Required action – According to the health care blog post, what kind of insurance policies would workers buy to cover major medical needs under the proposed system?

Text passage –

● ● ● ● ●

Thursday, February 03, 2005

The Next Great Debate?

Via Hootsbuddy's Place I get to Obsidian Wings and this post about Bush's plans for healthcare. OW notes that Bush has slipped major reforms under the radar while everyone was watching his Social Security shakedown.

Emboldened by their success at the polls, the Bush administration and Republican leaders in Congress believe they have a new opportunity to move the nation away from the system of employer-provided health insurance that has covered most working Americans for the last half-century.

In its place, they want to erect a system in which workers — instead of looking to employers for health insurance — would take personal responsibility for protecting themselves and their families: They would buy high-deductible "catastrophic" insurance policies to cover major medical needs, then pay routine costs with money set aside in tax-sheltered health savings accounts.

(From the LA Times)

OW has a lot of sense to say on this, including:

the effects on people's decisions about health care will depend a lot on how much money they have. The rich are unlikely to care about a few hundred dollars here or there. Middle and upper-middle class people will probably make somewhat more intelligent decisions, although this will be limited by how complicated their choices are, and how much complex medical information they are able and willing to process. But poor people are likely to end up foregoing necessary medical care because they simply can't afford it. And this is bad. Second, this sort of proposal favors the healthy over the sick. If you have a chronic illness, you might spend your full deductible year after year, and never be able to set any money aside in your health savings account. To people with chronic illnesses, the main effect of this plan will just be that if they're insured at all, the amount they have to spend every year rises dramatically.

Yet as we have seen, a universal healthcare system in the US is not only affordable and sensible, it can actually save everybody money. Look at my posts on "The Great Divide" below for details.

On this one, it doesn't matter what your politics are, it matters whether you care about your fellow Americans. Make a noise and demand the best.

Update Chris Anderson at Interesting Times picked up on the same report about medical bills being the primary cause of bankruptcies as we did in yesterday's news briefs, but then gets into the nitty-gritty of the unpleasant facts.

Now consider this: if someone is uninsured or has poor insurance and then gets sick or injured and has to go to a hospital, how do they pay for their care? They often don't. When the hospitals come looking for payment these people declare bankruptcy as the only viable means of keeping the bill collector off their backs.

So who ends up paying for the medical costs? The cost gets spread around to those who can pay, thus raising the medical bills even higher and forcing even more people into bankruptcy!

And Bush wants us to think the problem is all those evil lawyers and their medical malpractice lawsuits!


Chris also adds his voice to those who think that universal health care is the obvious option.

Better care, better price, better country. Hows that for a slogan?

2 comments:

Harkonnendog said...

"On this one, it doesn't matter what your politics are, it matters whether you care about your fellow Americans. Make a noise and demand the best."

● ● ● ● ●

Provided data –
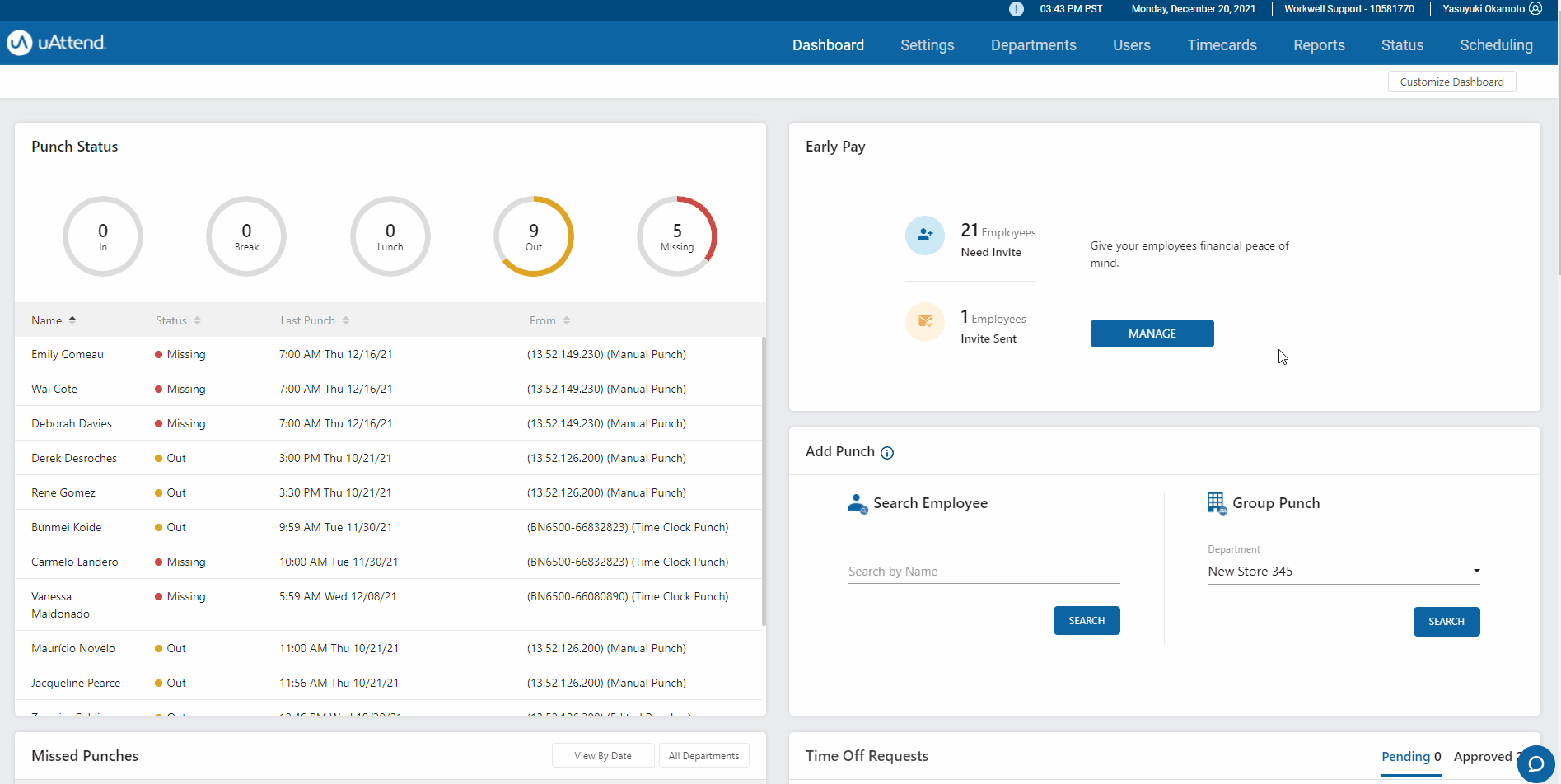This screenshot has height=784, width=1561.
Task: Click the Need Invite employees icon
Action: (925, 235)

● ● ● ● ●

Exercise response – High-deductible "catastrophic" insurance policies.